*ACTIONS TO TAKE*:
1. Retype the entries from their start up to and including the line that contains "Garland (444, 535)", and leave the pictures out of your answer.
2. Extend the notebook code that loads and splits the StrategyQA dataset, starting after its final line.

*SOURCE DOCUMENT*:
·····

In [None]:
from dataclasses import dataclass
from typing import List, Tuple

import torch
from torch.utils.data import Dataset, DataLoader
from transformers import PreTrainedTokenizerFast, AutoTokenizer
from datasets import load_dataset
from transformers import RobertaTokenizer
import evaluate
from torch.optim import AdamW
from transformers import RobertaForSequenceClassification, Trainer, TrainingArguments

In [None]:
# Global variables
TEST_DATASET_LENGTH = 100
VAL_DATASET_LENGTH = TEST_DATASET_LENGTH + 100

USE_SMALL_DATASET = True
BATCH_SIZE = 12

In [None]:
# load dataset from datasets/strategyqa_train_filtered.json
# dataset = load_dataset("json", data_files={"train": "../datasets/strategyqa_train_filtered.json", "test": "../datasets/strategyqa_test.json"})
dataset = load_dataset("json", data_files={"train": "../datasets/strategyqa_train_filtered.json"})
print(dataset)
# initialize training, validation, and testing dataset
train_dataset = dataset['train'].select(indices=range(len(dataset['train']) - VAL_DATASET_LENGTH))
val_dataset = dataset['train'].select(indices=range(len(dataset['train']) - VAL_DATASET_LENGTH, len(dataset['train']) - TEST_DATASET_LENGTH))
test_dataset = dataset['train'].select(indices=range(len(dataset['train']) - TEST_DATASET_LENGTH, len(dataset['train'])))
if USE_SMALL_DATASET:
    train_dataset = train_dataset.select(range(100)) # we use the first 100 entries to test the code
    val_dataset = val_dataset.select(range(100)) # we use the first 100 entries to test the code
    test_dataset = test_dataset.select(range(100)) # we use the first 100 entries to test the code
print(len(train_dataset))
print(len(val_dataset))
print(len(test_dataset))
print(train_dataset[0])
print(val_dataset[0])
print(test_dataset[0])

·····

*RECORD EXCERPTS*:
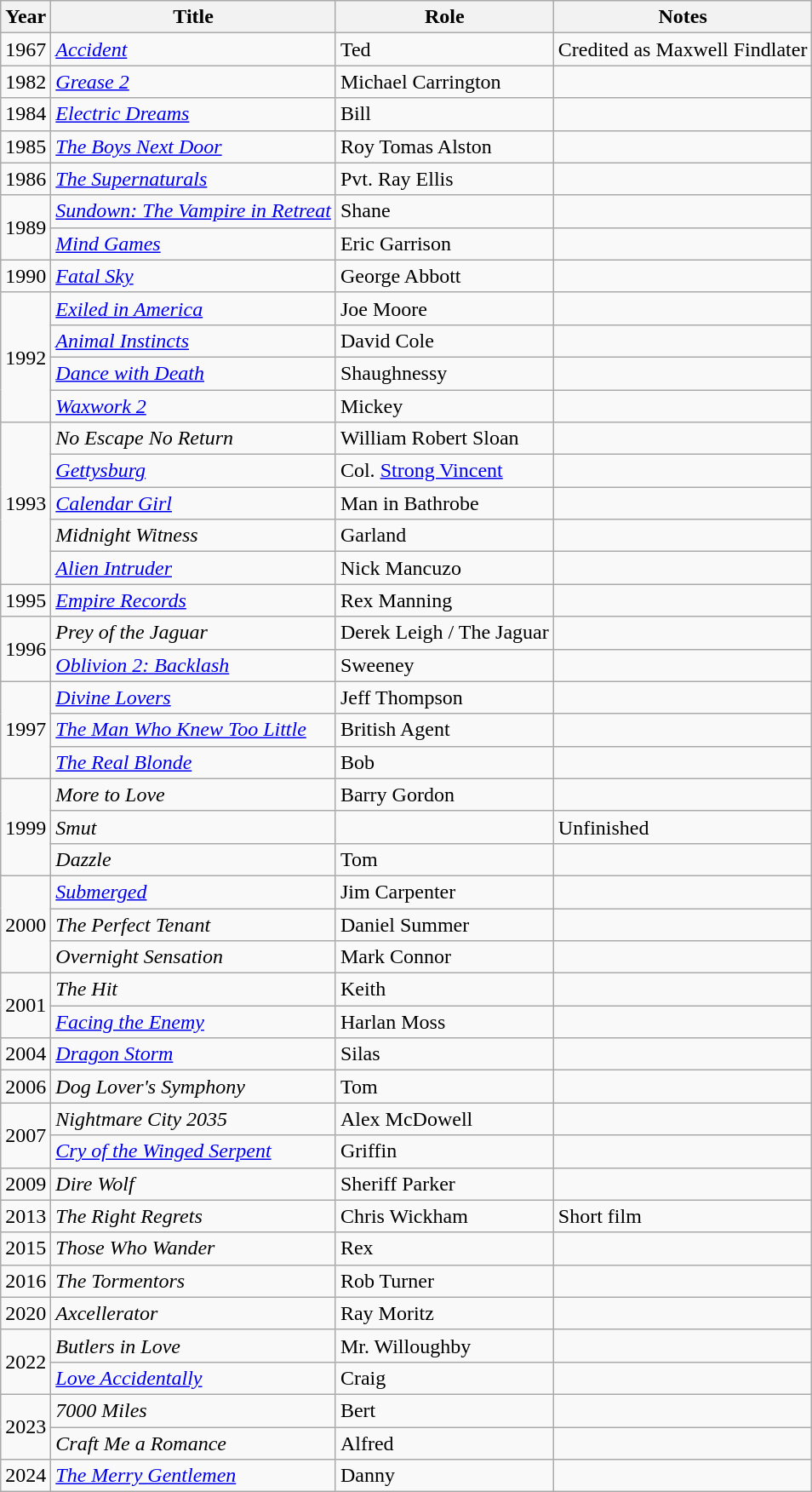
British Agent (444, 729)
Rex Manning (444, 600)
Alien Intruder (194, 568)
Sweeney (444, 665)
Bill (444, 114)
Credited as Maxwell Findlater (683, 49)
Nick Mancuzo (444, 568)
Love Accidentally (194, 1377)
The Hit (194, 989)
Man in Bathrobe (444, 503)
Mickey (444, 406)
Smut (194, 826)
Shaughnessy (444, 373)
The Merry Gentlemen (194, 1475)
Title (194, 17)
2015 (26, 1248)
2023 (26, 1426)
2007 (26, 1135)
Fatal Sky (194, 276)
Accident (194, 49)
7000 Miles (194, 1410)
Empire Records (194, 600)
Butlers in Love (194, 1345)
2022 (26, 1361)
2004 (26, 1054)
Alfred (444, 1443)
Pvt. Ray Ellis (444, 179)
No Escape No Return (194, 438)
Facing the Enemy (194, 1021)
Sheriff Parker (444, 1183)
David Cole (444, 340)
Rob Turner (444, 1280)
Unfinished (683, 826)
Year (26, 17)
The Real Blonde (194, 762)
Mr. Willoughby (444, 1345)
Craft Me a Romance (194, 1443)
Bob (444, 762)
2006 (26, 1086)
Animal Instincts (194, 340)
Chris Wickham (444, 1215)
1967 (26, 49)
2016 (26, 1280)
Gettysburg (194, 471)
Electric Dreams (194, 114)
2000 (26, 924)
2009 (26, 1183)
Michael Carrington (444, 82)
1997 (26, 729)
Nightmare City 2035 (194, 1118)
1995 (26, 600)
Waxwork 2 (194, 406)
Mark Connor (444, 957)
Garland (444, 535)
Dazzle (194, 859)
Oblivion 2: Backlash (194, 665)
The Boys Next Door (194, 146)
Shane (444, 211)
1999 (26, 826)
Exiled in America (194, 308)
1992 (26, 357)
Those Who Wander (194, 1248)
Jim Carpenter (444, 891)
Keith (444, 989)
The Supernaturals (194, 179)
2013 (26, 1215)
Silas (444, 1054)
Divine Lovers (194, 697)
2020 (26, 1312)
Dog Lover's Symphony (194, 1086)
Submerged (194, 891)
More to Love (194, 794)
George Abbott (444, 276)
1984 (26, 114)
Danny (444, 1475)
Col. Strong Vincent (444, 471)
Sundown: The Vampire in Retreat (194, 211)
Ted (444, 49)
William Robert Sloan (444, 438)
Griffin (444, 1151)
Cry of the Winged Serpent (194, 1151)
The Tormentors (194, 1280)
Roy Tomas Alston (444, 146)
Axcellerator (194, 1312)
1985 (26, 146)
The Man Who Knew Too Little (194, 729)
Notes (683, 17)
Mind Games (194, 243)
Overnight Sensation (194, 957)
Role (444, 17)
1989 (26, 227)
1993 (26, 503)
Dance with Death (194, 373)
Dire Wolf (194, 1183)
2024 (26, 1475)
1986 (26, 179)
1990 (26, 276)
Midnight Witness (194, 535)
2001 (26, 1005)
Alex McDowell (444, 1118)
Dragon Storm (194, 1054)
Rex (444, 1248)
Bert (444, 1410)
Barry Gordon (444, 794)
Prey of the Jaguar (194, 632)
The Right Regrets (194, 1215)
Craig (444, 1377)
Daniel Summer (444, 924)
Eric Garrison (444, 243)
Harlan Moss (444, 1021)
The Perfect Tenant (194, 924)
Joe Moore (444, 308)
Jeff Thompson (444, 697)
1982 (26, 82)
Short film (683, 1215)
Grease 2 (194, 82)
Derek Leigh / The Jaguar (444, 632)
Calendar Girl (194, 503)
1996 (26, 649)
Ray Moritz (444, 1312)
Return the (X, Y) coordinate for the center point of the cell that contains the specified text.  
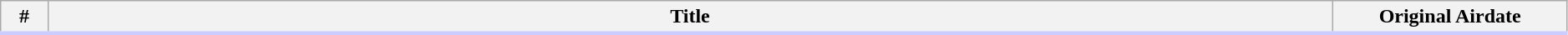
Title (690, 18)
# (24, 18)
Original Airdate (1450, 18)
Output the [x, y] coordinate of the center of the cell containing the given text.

·····

*THE RESPONSES*:
1.
British Agent (444, 729)
Rex Manning (444, 600)
Alien Intruder (194, 568)
Sweeney (444, 665)
Bill (444, 114)
Credited as Maxwell Findlater (683, 49)
Nick Mancuzo (444, 568)
Love Accidentally (194, 1377)
The Hit (194, 989)
Man in Bathrobe (444, 503)
Mickey (444, 406)
Smut (194, 826)
Shaughnessy (444, 373)
The Merry Gentlemen (194, 1475)
Title (194, 17)
2015 (26, 1248)
2023 (26, 1426)
2007 (26, 1135)
Fatal Sky (194, 276)
Accident (194, 49)
7000 Miles (194, 1410)
Empire Records (194, 600)
Butlers in Love (194, 1345)
2022 (26, 1361)
2004 (26, 1054)
Alfred (444, 1443)
Pvt. Ray Ellis (444, 179)
No Escape No Return (194, 438)
Facing the Enemy (194, 1021)
Sheriff Parker (444, 1183)
David Cole (444, 340)
Rob Turner (444, 1280)
Unfinished (683, 826)
Year (26, 17)
The Real Blonde (194, 762)
Mr. Willoughby (444, 1345)
Craft Me a Romance (194, 1443)
Bob (444, 762)
2006 (26, 1086)
Animal Instincts (194, 340)
Chris Wickham (444, 1215)
1967 (26, 49)
2016 (26, 1280)
Gettysburg (194, 471)
Electric Dreams (194, 114)
2000 (26, 924)
2009 (26, 1183)
Michael Carrington (444, 82)
1997 (26, 729)
Nightmare City 2035 (194, 1118)
1995 (26, 600)
Waxwork 2 (194, 406)
Mark Connor (444, 957)
Garland (444, 535)

2.
In [None]:
# load tokenizer
tokenizer = RobertaTokenizer.from_pretrained("roberta-base")

# tokenize the dataset
def tokenize_function(batch, tokenizer=tokenizer, field_name="question"):
    return tokenizer(batch[field_name], padding="max_length", truncation=True)

def add_labels(tokenized_dataset):
    tokenized_dataset["labels"] = 1 if tokenized_dataset["answer"] else 0 # Assuming "answer" exists
    print(tokenized_dataset["labels"], tokenized_dataset["answer"], tokenized_dataset["question"])
    return tokenized_dataset
# load training dataset


# tokenize the datasets
tokenized_datasets = {}
tokenized_datasets["train"] = train_dataset.map(tokenize_function, batched=True).map(add_labels)
tokenized_datasets["val"] = val_dataset.map(tokenize_function, batched=True).map(add_labels)
tokenized_datasets["test"] = test_dataset.map(tokenize_function, batched=True).map(add_labels)
print(tokenized_datasets["train"][0]["labels"])
print(tokenized_datasets["train"].column_names)
# print(tokenized_datasets["train"][98]["labels"], tokenized_datasets["train"][98]["question"])
for i in range(TEST_DATASET_LENGTH):
    print(i, tokenized_datasets["val"][i]["labels"], tokenized_datasets["val"][i]["question"])


In [None]:
# %pip install evaluate

In [None]:
# check if GPU is available
# ! nvidia-smi
# ! nvcc --version
import torch
print(torch.__version__)
print(torch.version.cuda)
print(torch.cuda.is_available())
print(torch.cuda.device_count())
print(torch.cuda.get_device_name(0))
print(torch.cuda.current_device())

In [None]:
# ! pip install torch torchvision torchaudio accelerate>=0.26.0


In [None]:
def train_one_epoch(model, dataloader, optimizer, epoch):
    model.train()

    with tqdm(dataloader, desc=f"Train Ep {epoch}", total=len(dataloader)) as tq:
        for batch in tq:
            # TODO: retrieve the data from your batch and send it to the same device as your model (i.e., model.device).
            # Hint: model.device should point to 'cuda' as you set it as such in the main function below.
            #       However, please use `model.device` and don't hard code it to 'cuda' as the auto-grader will put the model on CPU.
            # text_encoding = {key: val.to(model.device) for key, val in batch.items() if key != "labels"}
            input_ids = batch["text_encoding"]["input_ids"].to(model.device)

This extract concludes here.